问题与任务:
[A] 根据关于Spring Security处理器的文档节选,回答：
(i) LogoutSuccessHandler在哪个处理器之后被执行？
(ii) AccessDeniedHandlerImpl设置的错误码是多少？
(iii) OAuth2AccessDeniedHandler属于哪个包？
[B] 请从关于Spring Security处理器的文档节选的最后一句之后接着续写。

文档节选:
----

分析下来,与Delegating比较类似,不同的是,维护一个List<xxxHandler>,构造函数同样支持传入指定的List<xxxHandler>,然后在具体的handle方法里(此处是logout方法)for循环遍历list,分别使用具体的Handler来一一处理。类似地,下文也有几个CompositeXxxHandler,思想与此非常相似。

LogoutSuccessHandler

LogoutSuccessHandler接口,设置logout完成后需要处理动作,在LogoutHandler后被执行,LogoutHandler完成必要的动作(该过程不应该抛异常),LogoutSuccessHandler定位是处理后续更多的步骤,如重定向等,源码如下:

public interface LogoutSuccessHandler {
    void onLogoutSuccess(HttpServletRequest request, HttpServletResponse response, Authentication authentication) throws IOException, ServletException;
}

有如下几个实现类:

  • SimpleUrlLogoutSuccessHandler:和上面的AuthenticationSuccessHandler非常类似,继承AbstractAuthenticationTargetUrlRequestHandler,通过其中的handle方法实现请求重定向
  • DelegatingLogoutSuccessHandler:
  • HttpStatusReturningLogoutSuccessHandler:设置状态码200
  • ForwardLogoutSuccessHandler:通过构造函数传入的目标URL,即targetUrl参数实现转发。

AccessDeniedHandler

AccessDeniedHandler接口,用来设置访问拒绝后的处理动作,源码如下:

public interface AccessDeniedHandler {
    void handle(HttpServletRequest request, HttpServletResponse response, AccessDeniedException accessDeniedException) throws IOException, ServletException;
}

有如下几个实现类:

  • NoOpAccessDeniedHandler:熟悉的NoOp。空实现,不做任何处理
  • AccessDeniedHandlerImpl:设置403错误码,然后转发请求,让下一个Handler来处理
  • DelegatingAccessDeniedHandler:
  • CompositeAccessDeniedHandler:组合模式,for循环遍历各个Handler实现类,依次调用其handle方法进行处理
  • InvalidSessionAccessDeniedHandler:清除缓存
  • ObservationMarkingAccessDeniedHandler:
  • RequestMatcherDelegatingAccessDeniedHandler:代理模式,维护一个map映射集合。根据具体的RequestMatcher匹配对应的Handler实现类,匹配成功则加以处理。最后使用defaultHandler加以处理。
  • OAuth2AccessDeniedHandler:spring-security-oauth2包里面的实现类,同时继承AbstractOAuth2SecurityExceptionHandler类,直接调用父类里的handle方法。

CsrfTokenRequestHandler

CSRF,Cross-Site Request Forgery,跨站请求伪造是一种攻击技术,攻击者利用用户在已登录的状态下发起的请求来执行非法操作。

CsrfTokenRequestHandler是Spring Security种用于处理CSRF攻击的处理程序。具体来说,浏览器向服务器发送请求时,服务器会在响应中返回一个CSRF令牌。在后续的请求中浏览器将该令牌包含在请求中,服务器会验证该令牌的有效性,从而防止CSRF攻击。

----

存储数据:
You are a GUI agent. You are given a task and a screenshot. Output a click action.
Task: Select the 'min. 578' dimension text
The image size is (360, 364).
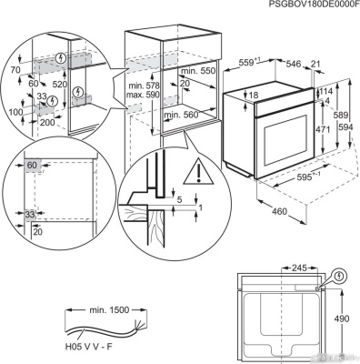tap(144, 86)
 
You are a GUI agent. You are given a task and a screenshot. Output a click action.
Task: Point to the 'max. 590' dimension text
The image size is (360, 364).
tap(144, 95)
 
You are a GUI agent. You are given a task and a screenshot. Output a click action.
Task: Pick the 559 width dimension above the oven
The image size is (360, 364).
tap(257, 64)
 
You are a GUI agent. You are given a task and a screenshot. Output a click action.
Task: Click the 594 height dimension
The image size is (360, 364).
tap(345, 126)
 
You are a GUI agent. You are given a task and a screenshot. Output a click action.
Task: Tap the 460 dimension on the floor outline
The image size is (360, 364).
tap(278, 212)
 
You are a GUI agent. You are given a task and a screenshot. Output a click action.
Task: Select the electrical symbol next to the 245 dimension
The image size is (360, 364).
tap(339, 275)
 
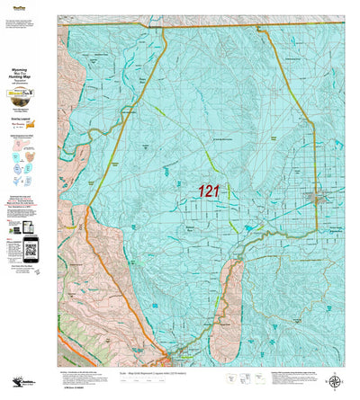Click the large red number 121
pos(209,191)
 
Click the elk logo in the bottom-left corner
pos(13,382)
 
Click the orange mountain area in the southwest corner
pos(81,315)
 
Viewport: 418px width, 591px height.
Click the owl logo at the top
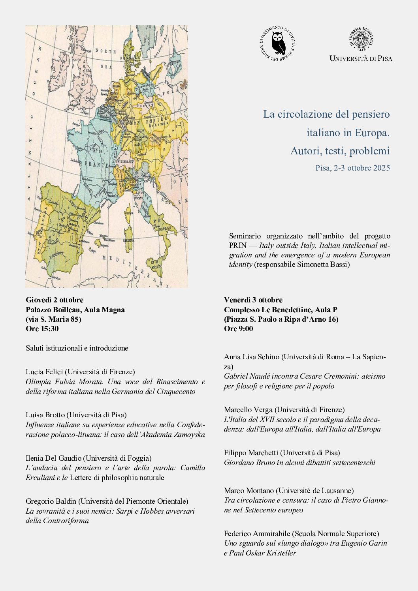[x=279, y=43]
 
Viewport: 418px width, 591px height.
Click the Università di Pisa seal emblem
[x=361, y=39]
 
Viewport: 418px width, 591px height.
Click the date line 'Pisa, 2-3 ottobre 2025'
[x=352, y=168]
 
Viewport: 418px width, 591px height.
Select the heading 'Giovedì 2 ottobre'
[x=55, y=300]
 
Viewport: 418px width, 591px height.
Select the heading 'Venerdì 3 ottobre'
[x=253, y=300]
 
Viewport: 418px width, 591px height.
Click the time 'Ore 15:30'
[x=42, y=328]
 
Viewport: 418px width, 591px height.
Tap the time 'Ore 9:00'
[x=239, y=328]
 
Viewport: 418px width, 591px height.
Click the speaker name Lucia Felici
[x=44, y=371]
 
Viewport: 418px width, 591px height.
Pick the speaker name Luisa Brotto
[x=45, y=415]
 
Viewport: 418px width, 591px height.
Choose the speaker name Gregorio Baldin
[x=51, y=501]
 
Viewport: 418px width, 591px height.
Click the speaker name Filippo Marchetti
[x=251, y=452]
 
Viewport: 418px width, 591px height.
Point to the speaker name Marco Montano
[x=249, y=490]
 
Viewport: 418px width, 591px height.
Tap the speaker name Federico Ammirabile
[x=257, y=533]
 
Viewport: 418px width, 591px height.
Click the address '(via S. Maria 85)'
[x=53, y=319]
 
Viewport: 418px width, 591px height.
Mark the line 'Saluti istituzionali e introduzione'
[x=77, y=348]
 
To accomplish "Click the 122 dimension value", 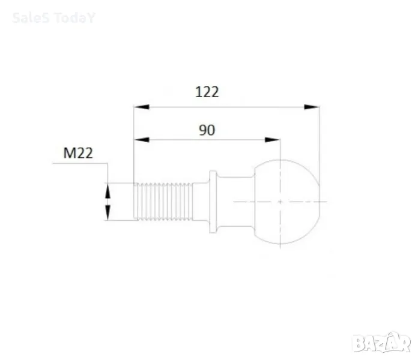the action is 207,92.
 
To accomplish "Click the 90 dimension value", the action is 207,130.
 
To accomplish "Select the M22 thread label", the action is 78,153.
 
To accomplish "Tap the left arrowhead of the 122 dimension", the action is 142,107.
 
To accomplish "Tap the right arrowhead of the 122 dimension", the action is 312,107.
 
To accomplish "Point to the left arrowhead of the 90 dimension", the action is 142,140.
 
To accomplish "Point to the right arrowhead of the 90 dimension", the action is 272,140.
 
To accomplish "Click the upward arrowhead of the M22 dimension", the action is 108,191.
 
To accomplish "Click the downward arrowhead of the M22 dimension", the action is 108,213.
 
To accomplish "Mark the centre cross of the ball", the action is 280,202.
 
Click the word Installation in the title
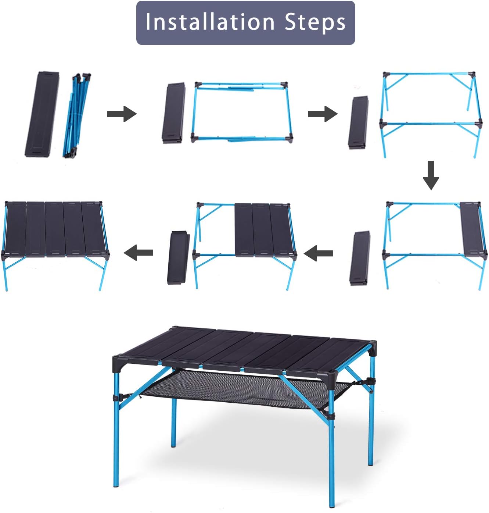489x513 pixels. tap(209, 22)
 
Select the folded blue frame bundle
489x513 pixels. tap(77, 115)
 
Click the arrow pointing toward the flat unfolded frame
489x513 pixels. tap(122, 114)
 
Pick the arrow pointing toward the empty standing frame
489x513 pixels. tap(323, 114)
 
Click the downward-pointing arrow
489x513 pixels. tap(431, 175)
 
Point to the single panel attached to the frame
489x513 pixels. tap(471, 228)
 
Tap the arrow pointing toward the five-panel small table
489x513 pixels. tap(138, 253)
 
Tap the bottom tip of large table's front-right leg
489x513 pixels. tap(332, 506)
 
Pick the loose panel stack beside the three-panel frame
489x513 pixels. tap(178, 257)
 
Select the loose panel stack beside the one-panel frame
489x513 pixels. tap(360, 258)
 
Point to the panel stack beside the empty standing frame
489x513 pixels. tap(359, 122)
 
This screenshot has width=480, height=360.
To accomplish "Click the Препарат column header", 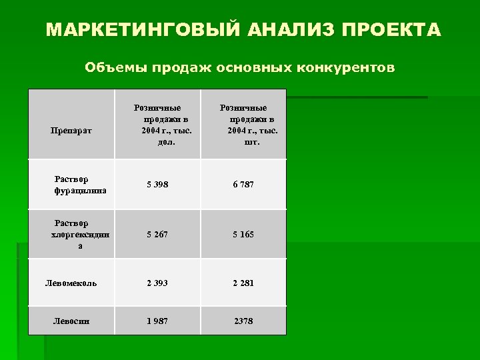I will [71, 131].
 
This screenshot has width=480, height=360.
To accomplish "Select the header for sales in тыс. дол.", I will [157, 125].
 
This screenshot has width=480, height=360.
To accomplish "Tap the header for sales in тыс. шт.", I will [243, 125].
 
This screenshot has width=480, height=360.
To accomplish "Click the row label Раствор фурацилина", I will [71, 185].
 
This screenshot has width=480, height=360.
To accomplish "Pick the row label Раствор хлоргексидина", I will [71, 234].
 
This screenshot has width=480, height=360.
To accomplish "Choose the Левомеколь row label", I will [71, 283].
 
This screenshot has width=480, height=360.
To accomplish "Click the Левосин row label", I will [71, 321].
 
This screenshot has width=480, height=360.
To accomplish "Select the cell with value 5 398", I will [157, 185].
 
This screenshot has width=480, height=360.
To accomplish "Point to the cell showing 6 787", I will [243, 185].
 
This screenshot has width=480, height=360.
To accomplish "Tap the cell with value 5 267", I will [157, 234].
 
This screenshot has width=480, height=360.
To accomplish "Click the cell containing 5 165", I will [243, 234].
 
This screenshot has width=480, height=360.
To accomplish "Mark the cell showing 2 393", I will [157, 283].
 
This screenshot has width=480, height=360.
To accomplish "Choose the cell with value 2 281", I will [243, 283].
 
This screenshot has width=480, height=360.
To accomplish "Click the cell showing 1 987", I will [157, 321].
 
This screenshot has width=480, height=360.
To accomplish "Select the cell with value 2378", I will [243, 321].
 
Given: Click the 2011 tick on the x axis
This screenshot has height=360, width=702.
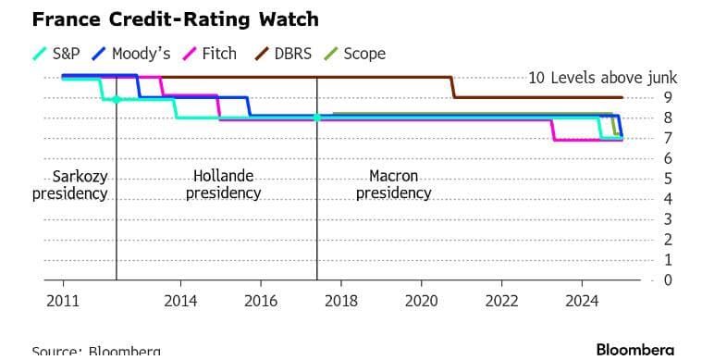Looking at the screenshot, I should [x=62, y=301].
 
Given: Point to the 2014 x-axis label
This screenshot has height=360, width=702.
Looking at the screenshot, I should [x=179, y=301].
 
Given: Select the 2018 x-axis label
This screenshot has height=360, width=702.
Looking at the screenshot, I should [x=340, y=301].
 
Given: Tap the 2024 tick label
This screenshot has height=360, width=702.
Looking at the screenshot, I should [x=582, y=301].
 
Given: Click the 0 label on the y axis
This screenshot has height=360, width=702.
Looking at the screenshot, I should [x=668, y=280].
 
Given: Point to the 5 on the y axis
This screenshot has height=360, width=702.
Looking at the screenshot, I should [x=668, y=179].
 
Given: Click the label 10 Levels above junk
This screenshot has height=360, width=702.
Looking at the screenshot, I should [x=603, y=78].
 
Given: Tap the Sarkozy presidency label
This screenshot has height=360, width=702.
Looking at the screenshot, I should [x=70, y=184].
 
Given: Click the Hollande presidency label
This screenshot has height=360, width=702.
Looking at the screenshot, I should [x=223, y=184].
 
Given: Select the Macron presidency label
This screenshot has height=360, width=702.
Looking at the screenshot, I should [x=394, y=184].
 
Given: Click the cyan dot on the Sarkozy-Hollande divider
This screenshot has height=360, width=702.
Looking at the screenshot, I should [x=117, y=99].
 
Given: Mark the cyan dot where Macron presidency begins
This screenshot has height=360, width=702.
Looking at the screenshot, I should [x=317, y=118].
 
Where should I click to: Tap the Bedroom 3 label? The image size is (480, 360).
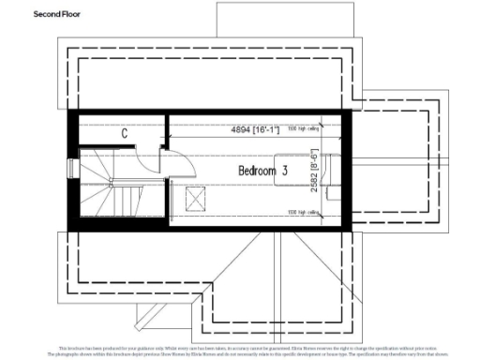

----

书面作答:
[A]
(i) 在LogoutHandler之后被执行。
(ii) 403。
(iii) spring-security-oauth2包。

[B]
函数式接口,源码如下:

@FunctionalInterface
public interface CsrfTokenRequestHandler extends CsrfTokenRequestResolver {
    void handle(HttpServletRequest request, HttpServletResponse response, Supplier<CsrfToken> csrfToken);

    default String resolveCsrfTokenValue(HttpServletRequest request, CsrfToken csrfToken) {
        Assert.notNull(request, "request cannot be null");
        Assert.notNull(csrfToken, "csrfToken cannot be null");
        String actualToken = request.getHeader(csrfToken.getHeaderName());
        if (actualToken == null) {
            actualToken = request.getParameter(csrfToken.getParameterName());
        }
        return actualToken;
    }
}

实现类包括:

  • CsrfTokenRequestAttributeHandler
  • XorCsrfTokenRequestAttributeHandler:执行异或xor运算

RequestRejectedHandler

位于org.springframework.security.web.firewall包路径下,可知与防火墙策略相关,用于处理请求被拒绝的场景。当请求因为安全策略而被拒绝时,其实现类负责向用户发送相应的错误信息或执行其他定制的行为。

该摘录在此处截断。